Si el lector aún contempla con escepticismo la posibilidad de que los rasgos y preferencias estéticas se desarrollen a la par hasta llegar a puntos finales diferentes y arbitrarios, le propongo que piense en cómo cambian las modas en la actualidad. Cuando yo era un colegial, a comienzos de la década de 1950, las mujeres consideraban guapos a los hombres con el pelo muy corto y la cara bien afeitada. Desde entonces, hemos presenciado un largo desfile de modas masculinas, incluidas las de llevar barba, el pelo largo, pendientes, el pelo teñido de violeta y los cortes de estilo mohicano. El hombre que se hubiera atrevido a exhibir cualquiera de esas modas en la década de 1950, habría suscitado el rotundo rechazo femenino y no se habría apuntado ni un éxito con las mujeres. Estos cambios no se deben a que el pelo corto estuviera mejor adaptado a las condiciones atmosféricas reinantes en época de Stalin, ni a que los cortes de estilo mohicano y el pelo violeta posean un valor de supervivencia mayor en la era posterior a Chérnobil. La realidad es que la apariencia de los hombres se ha modificado al tiempo que los gustos de las mujeres, y que esos cambios, que no requerían mutaciones genéticas, se han producido a un ritmo mucho más rápido que las modificaciones evolutivas del color de la piel. O bien las mujeres llegaron a apreciar el pelo corto porque así lo llevaban los hombres que más les gustaban, o bien los hombres adoptaron ese corte de pelo porque era el que agradaba a las mujeres que les gustaban, o ambos factores confluyeron. Lo mismo cabe decir de la apariencia de las mujeres y los gustos de los hombres.

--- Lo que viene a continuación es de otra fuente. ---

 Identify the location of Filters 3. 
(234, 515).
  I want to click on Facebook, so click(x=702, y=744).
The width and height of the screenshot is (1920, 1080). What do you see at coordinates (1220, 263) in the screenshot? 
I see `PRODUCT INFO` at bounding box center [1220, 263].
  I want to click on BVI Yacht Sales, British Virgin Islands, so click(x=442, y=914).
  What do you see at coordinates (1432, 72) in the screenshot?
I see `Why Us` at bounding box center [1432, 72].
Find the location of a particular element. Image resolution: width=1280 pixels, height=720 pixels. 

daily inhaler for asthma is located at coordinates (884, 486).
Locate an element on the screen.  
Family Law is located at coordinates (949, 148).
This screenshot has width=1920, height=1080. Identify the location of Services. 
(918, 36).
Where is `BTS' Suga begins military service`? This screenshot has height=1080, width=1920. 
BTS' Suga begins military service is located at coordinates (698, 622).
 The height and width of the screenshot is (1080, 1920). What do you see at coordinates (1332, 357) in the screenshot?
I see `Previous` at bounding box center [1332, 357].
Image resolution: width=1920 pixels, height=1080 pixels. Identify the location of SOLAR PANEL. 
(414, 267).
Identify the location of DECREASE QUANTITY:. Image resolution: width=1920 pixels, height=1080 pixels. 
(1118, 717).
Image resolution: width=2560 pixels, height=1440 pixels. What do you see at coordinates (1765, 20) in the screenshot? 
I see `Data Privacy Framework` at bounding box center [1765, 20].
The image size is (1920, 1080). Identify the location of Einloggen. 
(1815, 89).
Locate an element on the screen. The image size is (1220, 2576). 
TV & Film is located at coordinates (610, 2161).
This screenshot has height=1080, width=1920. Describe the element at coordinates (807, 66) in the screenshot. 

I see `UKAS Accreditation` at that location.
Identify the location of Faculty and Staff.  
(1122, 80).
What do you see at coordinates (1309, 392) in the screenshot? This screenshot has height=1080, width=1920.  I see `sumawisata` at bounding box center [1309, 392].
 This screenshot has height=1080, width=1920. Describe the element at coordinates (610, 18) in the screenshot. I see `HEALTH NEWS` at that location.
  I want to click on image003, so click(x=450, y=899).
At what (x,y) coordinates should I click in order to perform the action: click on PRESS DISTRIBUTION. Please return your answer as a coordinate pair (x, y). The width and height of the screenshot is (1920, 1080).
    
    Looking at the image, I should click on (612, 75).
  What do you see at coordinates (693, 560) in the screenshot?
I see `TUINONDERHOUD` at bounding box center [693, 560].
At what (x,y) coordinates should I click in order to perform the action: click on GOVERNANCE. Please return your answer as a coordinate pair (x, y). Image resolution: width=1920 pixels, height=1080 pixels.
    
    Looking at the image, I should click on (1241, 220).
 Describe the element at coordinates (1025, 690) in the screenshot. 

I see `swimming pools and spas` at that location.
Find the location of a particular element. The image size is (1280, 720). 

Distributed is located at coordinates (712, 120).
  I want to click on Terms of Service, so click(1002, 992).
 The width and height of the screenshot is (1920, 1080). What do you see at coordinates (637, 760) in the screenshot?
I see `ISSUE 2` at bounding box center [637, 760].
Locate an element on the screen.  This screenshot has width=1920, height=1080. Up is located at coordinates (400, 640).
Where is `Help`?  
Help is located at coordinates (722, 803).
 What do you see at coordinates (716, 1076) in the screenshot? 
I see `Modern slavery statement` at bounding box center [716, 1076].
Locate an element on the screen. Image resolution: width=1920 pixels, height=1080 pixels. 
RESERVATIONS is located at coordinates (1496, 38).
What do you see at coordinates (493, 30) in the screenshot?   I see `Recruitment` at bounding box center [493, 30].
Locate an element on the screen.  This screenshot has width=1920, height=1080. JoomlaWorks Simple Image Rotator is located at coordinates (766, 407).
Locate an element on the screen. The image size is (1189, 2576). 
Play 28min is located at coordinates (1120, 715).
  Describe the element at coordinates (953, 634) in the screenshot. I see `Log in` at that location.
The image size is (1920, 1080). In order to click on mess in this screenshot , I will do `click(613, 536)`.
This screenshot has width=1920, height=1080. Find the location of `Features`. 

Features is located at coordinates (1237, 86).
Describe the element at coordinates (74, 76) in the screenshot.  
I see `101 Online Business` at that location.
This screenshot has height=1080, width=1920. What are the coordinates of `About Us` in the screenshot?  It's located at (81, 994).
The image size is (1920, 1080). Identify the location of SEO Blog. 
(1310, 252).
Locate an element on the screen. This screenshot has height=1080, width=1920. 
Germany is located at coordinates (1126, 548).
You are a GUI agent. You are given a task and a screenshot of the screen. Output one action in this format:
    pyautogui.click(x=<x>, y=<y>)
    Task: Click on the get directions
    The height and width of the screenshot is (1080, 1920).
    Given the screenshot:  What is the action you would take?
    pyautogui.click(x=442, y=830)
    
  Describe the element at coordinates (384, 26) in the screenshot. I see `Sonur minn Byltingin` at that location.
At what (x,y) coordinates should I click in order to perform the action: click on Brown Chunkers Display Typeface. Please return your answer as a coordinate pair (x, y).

Desde una perspectiva zoológica, la variabilidad geográfica de los rasgos humanos visibles que ha derivado de la selección sexual resulta asombrosa. En este capítulo se ha argumentado que buena parte de esas variaciones son un subproducto de un rasgo distintivo del ciclo vital humano, a saber, el criterio selectivo que los humanos emplean al escoger a sus cónyuges y parejas sexuales. No tengo noticia de ninguna especie animal salvaje en la que el color de los ojos varíe entre el verde, el azul, el gris, el marrón y el negro de una población a otra, ni donde el color de la piel cambie de una zona geográfica a otra entre el rosa pálido y el negro, o donde el pelo pueda ser rojo, amarillo, marrón, negro, gris o blanco. Los colores con los que puede adornarnos la selección sexual tal vez no tengan otros limites que los impuestos por el tiempo evolutivo transcurrido. Personalmente, me atrevería a predecir que si la humanidad sobrevive otros veinte mil años, las mujeres llegarán a desarrollar naturalmente tonos verdes de cabello y ojos rojos y los hombres consideraran que las mujeres con esos rasgos son las más atractivas.